France's Green Party once described it as "colonialism that needs to be eradicated" while the Vatican once called it "a vulgar display of power and wealth in places where men continue to die from hunger and thirst."
The race's history is entwined with tragedy. The helicopter crash which accounted for Sabine's death also led to the death of four others on board.
Just two years later, six people lost their lives, including a 10-year-old Malian girl struck by a competitor's car, and a mother and daughter killed when hit by a television crew's vehicle.
But for those who take part, the risks are part of the excitement.
Michel Merel, runner-up in the motorbike class in 1980, said fear was the biggest lure of the Dakar.
"The piste is like the ocean," he said. "It is wrong not to fear it. As for me, the piste makes me scared -- you don't mess around with it. You can't be an artist."
The race's most successful entrant is Stephane Peterhansel, a six-time winner of the motorcycle category who also has four car titles, including last year.
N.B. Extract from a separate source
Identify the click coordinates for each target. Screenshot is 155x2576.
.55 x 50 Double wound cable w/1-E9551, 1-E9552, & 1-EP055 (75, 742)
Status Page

The Frenchman, 47, describes his Dakar years as "the most memorable of my life," reveling in the "complete emptiness, nothingness" of the desert tundra at night.
While Peterhansel will once again hope to make the headlines, Neathway is likely to be one of the unsung battlers just trying to make it home.
"I've always been a petrolhead and did motocross as a kid," he says. "Since recovering from my injuries, the Dakar has been the dream.
"Most people don't get to do that but I've got the chance. For me, the main thing is just to finish."